=== Begin Enclosure ===

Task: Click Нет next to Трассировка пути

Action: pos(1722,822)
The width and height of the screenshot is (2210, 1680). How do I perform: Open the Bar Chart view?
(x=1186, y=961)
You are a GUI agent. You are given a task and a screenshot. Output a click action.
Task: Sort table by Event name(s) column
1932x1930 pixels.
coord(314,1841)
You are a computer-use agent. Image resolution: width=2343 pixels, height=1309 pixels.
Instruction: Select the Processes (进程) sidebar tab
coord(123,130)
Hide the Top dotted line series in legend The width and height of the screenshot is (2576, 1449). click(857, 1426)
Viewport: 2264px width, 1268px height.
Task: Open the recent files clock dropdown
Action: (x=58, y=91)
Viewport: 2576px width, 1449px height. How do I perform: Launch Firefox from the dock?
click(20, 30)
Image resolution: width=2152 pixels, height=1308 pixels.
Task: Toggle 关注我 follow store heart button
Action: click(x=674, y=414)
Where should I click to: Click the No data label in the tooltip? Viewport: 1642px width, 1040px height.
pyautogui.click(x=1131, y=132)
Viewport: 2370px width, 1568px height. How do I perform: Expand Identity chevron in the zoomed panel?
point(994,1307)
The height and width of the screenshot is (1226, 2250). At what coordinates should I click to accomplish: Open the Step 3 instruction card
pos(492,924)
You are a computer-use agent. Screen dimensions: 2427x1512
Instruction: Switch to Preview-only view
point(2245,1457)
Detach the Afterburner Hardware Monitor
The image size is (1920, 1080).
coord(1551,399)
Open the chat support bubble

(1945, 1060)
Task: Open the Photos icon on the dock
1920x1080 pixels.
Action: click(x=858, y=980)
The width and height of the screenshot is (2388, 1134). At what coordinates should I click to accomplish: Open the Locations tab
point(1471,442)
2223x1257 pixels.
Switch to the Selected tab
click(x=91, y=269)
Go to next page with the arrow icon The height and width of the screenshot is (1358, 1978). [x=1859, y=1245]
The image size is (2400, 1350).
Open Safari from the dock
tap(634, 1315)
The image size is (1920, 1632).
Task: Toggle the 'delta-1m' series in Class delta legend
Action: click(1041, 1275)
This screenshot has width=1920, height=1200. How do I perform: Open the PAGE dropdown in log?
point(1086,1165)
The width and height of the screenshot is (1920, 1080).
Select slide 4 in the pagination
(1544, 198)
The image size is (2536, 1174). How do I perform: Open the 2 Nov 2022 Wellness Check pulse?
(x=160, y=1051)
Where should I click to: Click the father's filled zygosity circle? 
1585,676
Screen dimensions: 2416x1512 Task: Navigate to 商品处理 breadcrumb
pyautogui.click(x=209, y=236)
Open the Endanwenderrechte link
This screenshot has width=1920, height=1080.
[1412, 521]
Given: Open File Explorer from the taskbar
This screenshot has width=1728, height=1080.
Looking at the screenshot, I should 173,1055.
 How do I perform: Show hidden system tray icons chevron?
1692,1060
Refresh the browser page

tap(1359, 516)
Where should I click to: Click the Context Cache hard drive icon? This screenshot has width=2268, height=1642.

=== End Enclosure ===

Taking the listing above as the source, transcribe only the lines starting at the line with "Task: Sort table by Event name(s) column" and going through the line with "Go to next page", unaltered and with both ends included.

Answer to this problem.
Task: Sort table by Event name(s) column
1932x1930 pixels.
coord(314,1841)
You are a computer-use agent. Image resolution: width=2343 pixels, height=1309 pixels.
Instruction: Select the Processes (进程) sidebar tab
coord(123,130)
Hide the Top dotted line series in legend The width and height of the screenshot is (2576, 1449). click(857, 1426)
Viewport: 2264px width, 1268px height.
Task: Open the recent files clock dropdown
Action: (x=58, y=91)
Viewport: 2576px width, 1449px height. How do I perform: Launch Firefox from the dock?
click(20, 30)
Image resolution: width=2152 pixels, height=1308 pixels.
Task: Toggle 关注我 follow store heart button
Action: click(x=674, y=414)
Where should I click to: Click the No data label in the tooltip? Viewport: 1642px width, 1040px height.
pyautogui.click(x=1131, y=132)
Viewport: 2370px width, 1568px height. How do I perform: Expand Identity chevron in the zoomed panel?
point(994,1307)
The height and width of the screenshot is (1226, 2250). At what coordinates should I click to accomplish: Open the Step 3 instruction card
pos(492,924)
You are a computer-use agent. Screen dimensions: 2427x1512
Instruction: Switch to Preview-only view
point(2245,1457)
Detach the Afterburner Hardware Monitor
The image size is (1920, 1080).
coord(1551,399)
Open the chat support bubble

(1945, 1060)
Task: Open the Photos icon on the dock
1920x1080 pixels.
Action: click(x=858, y=980)
The width and height of the screenshot is (2388, 1134). At what coordinates should I click to accomplish: Open the Locations tab
point(1471,442)
2223x1257 pixels.
Switch to the Selected tab
click(x=91, y=269)
Go to next page with the arrow icon The height and width of the screenshot is (1358, 1978). [x=1859, y=1245]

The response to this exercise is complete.